Count the lines in the rows below that contain the string "arrow", and give only the number.

┄┄┄┄┄┄┄┄┄┄

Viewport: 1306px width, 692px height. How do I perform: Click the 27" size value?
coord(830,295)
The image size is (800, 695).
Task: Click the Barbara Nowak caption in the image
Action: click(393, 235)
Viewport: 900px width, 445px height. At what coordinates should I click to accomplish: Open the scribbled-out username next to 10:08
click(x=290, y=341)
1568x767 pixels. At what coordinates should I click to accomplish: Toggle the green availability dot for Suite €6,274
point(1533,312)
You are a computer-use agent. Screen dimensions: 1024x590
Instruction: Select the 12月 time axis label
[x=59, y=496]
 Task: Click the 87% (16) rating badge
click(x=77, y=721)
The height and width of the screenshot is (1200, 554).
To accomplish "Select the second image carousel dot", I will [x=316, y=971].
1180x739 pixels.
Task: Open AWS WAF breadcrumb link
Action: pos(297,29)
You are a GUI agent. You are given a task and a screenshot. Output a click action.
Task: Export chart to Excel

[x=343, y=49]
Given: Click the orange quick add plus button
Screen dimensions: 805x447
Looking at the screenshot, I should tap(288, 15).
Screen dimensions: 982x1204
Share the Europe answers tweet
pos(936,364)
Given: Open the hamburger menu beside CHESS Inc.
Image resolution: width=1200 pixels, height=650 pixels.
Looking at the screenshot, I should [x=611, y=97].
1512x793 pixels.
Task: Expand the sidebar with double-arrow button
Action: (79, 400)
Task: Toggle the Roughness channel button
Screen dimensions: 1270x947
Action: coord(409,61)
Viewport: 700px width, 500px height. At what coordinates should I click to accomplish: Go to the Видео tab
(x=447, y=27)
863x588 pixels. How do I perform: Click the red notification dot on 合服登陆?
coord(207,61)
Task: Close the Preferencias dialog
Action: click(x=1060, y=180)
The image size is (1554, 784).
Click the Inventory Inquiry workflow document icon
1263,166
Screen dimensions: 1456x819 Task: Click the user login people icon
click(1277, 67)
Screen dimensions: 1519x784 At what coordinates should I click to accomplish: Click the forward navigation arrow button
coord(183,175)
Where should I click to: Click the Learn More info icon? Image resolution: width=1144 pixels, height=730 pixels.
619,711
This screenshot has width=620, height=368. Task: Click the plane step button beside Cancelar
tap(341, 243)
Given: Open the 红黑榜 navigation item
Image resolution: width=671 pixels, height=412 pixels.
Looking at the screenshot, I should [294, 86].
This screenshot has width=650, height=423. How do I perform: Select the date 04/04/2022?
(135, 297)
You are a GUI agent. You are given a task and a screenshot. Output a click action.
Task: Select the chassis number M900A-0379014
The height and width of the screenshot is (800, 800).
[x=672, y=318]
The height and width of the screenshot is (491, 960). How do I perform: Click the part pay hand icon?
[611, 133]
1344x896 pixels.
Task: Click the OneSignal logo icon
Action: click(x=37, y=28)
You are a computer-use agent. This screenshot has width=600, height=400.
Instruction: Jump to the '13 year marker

┄┄┄┄┄┄┄┄┄┄

Answer in full >> 2